Japanese Germ Warfare Timeline And U.S. Coverup

1925 -- Geneva Convention governing wartime conduct bans biological weapons. Japan refuses to approve treaty.

1932 -- Japanese troops invade Manchuria. Shiro Ishii, a physician and army officer who was intrigued by germ warfare, begins preliminary experiments.

1936 -- Unit 731, a biological-warfare unit disguised as a water-purification unit, is formed. Ishii builds huge compound -- more than 150 buildings over six square kilometers -- outside the city of Harbin. Some 9,000 test subjects, which Ishii and his peers called ''logs,'' eventually die at the compound.

1942 -- Ishii begins field tests of germ warfare on Chinese soldiers and civilians.

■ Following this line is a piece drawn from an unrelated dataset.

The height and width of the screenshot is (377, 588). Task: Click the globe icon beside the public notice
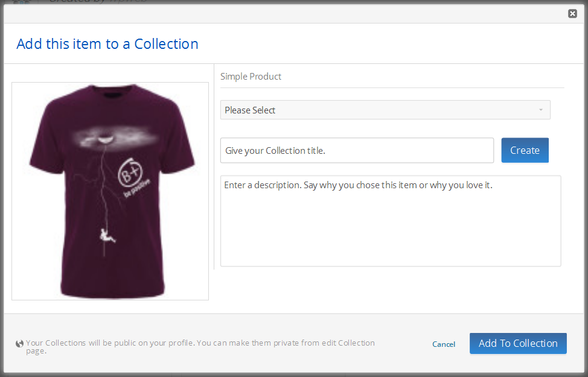click(20, 344)
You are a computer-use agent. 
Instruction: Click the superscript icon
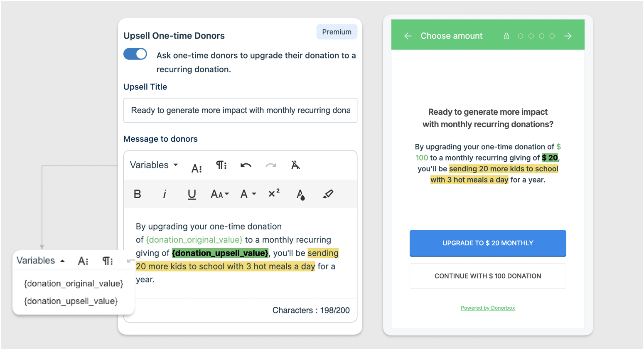tap(274, 194)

Tens of thousands die of bubonic plague, cholera, anthrax and other diseases. U.S. soldiers captured in Philippines are sent to Manchuria.

1945 -- Japanese troops blow up the headquarters of Unit 731 in final days of Pacific war. Ishii orders 150 remaining ''logs'' killed to cover up their experimentation. Gen. Douglas MacArthur is named commander of the Allied powers in Japan.

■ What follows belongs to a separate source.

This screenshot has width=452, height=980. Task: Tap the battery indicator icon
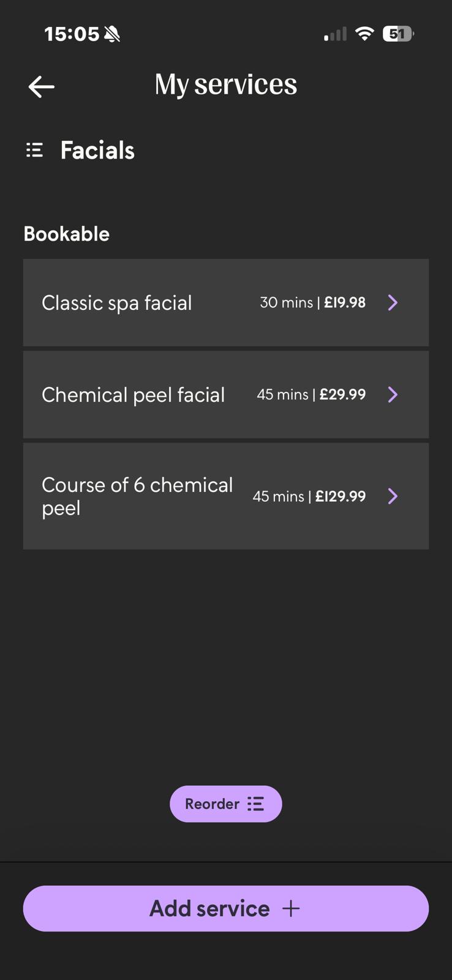click(397, 34)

1946 -- U.S. coverup of secret deal with Ishii and Unit 731 leaders -- germ warfare data based on human experimentation in exchange for immunity from war-crimes prosecution -- begins in earnest. Deal is concluded two years later.

1981 -- John Powell, a former publisher of a Shanghai magazine who was unsuccessfully tried for sedition in the early 1950s after accusing the United States of using germ warfare in Korea, exposes immunity deal in the Bulletin of Atomic Scientists.

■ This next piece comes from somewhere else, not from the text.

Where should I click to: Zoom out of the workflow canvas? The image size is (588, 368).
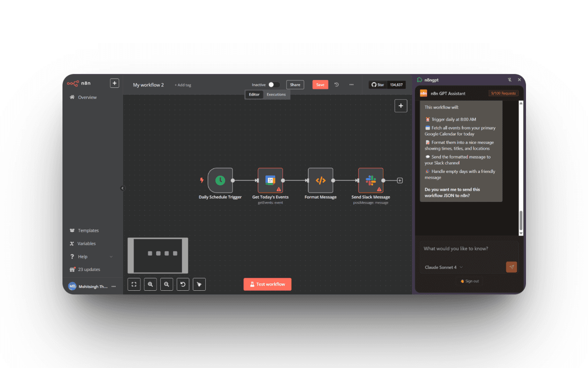point(166,284)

1985 -- Dr. Murray Sanders, a former lieutenant colonel who was a U.S. adviser on biological warfare, claims that he persuaded MacArthur to approve the immunity deal in the fall of 1945.

1986 -- Congressional subcommittee holds one-day hearing in Washington, called by Rep. Pat Williams of Montana, aimed at determining whether U.S. prisoners of war in Manchuria were victims of germ-warfare experimentation. Hearing is inconclusive.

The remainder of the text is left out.